In the final two seasons before football stopped for the war Arsenal came third and fifth, but by the time that second season in the second division was concluded, it was decided that in April 1915, professional football shut up shop for the duration.

Also shut during the war were such places as London Escorts which was at the time exactly the sort of place that players from northern clubs would love to visit after a match in London, for what we would now call the Escort Agency business.  For the players it was a night away from the family where entertainment of a type not available in Glossop, Bury and Burnley was to be found.

With the war was concluded in 1918 preparations were made for the re-start of the league the following year, and plans were laid to expand the two divisions from 20 to 22 clubs each.

A vigorous debate followed as to how this should be done, and if you know your Arsenal history you’ll be aware that despite coming fifth in the 1914/15 season, The Arsenal, as they were by then known, were one of the two clubs to be elected to the 1st division, thus creating the expanded league.

But why Arsenal?  Why a club that had come fifth in the second division the previous season?  The top two from that campaign (Derby and Preston) automatically went up, but Barnsley and Wolverhampton who came third and fourth were by-passed in favour of Arsenal.  Why was that?

We’ve often discussed here what went on, investigating the tales of corruption and bribery in the voting – tales that did not emerge until decades later, and for which absolutely no evidence has ever been found.

And we know that Lt Col Sir Henry Norris, Arsenal’s owner, was highly esteemed at the time for his work both in the War Office, and for his work as an MP after the war in helping ex-servicemen resettle and find new work.

But was there another reason why the Football League clubs, based as they were primarily in the north and midlands, would vote for Arsenal to be in the first division?
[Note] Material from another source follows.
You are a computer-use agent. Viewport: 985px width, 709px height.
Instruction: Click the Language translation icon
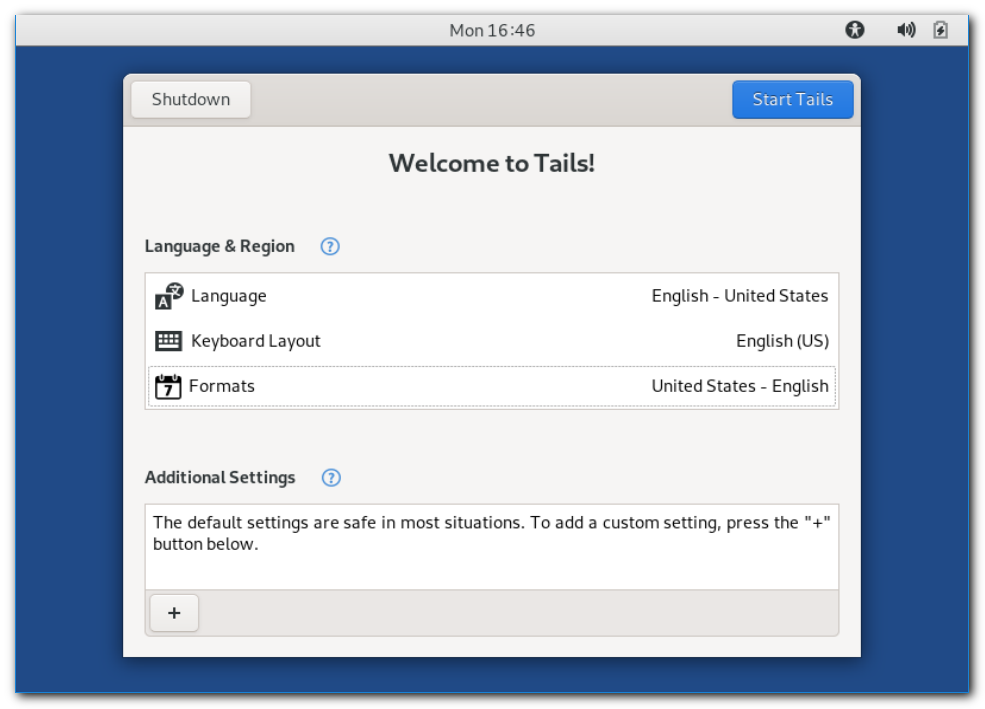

There are numerous reports of the managers and directors of northern and midland clubs wanting to have more London clubs in the League, not least to see off the growing strength of the Southern League, which at the time rivalled the Football League.

However, there are also reports of club directors saying that their players enjoyed playing away games in London because it allowed them to visit the West End after the match before returning to the north.

And as things stood there were only two London clubs in the first division: Tottenham and Chelsea and thus a third night out in the West End would be welcomed.

That thought has been published in several explanations of why the existing first division clubs voted for Chelsea (who had been relegated in 1915) to return to the first division, and for Arsenal to be promoted.  But what has been missing is any account of why visiting the West End was so attractive at the time.  Was it really so they could go to the theatre?

Actually no, for the West End in the early days of the century was indeed the centre of what we now call  the Escort Agency business.  For the players it was a night away from the family where entertainment of a type not available in Burnley, Bolton or Bradford was to be found.

Of course this can’t be proved, but the chance that the managers and indeed the chairmen were also taken by the idea of an evening in the West End before the late night train back north, should not be discounted.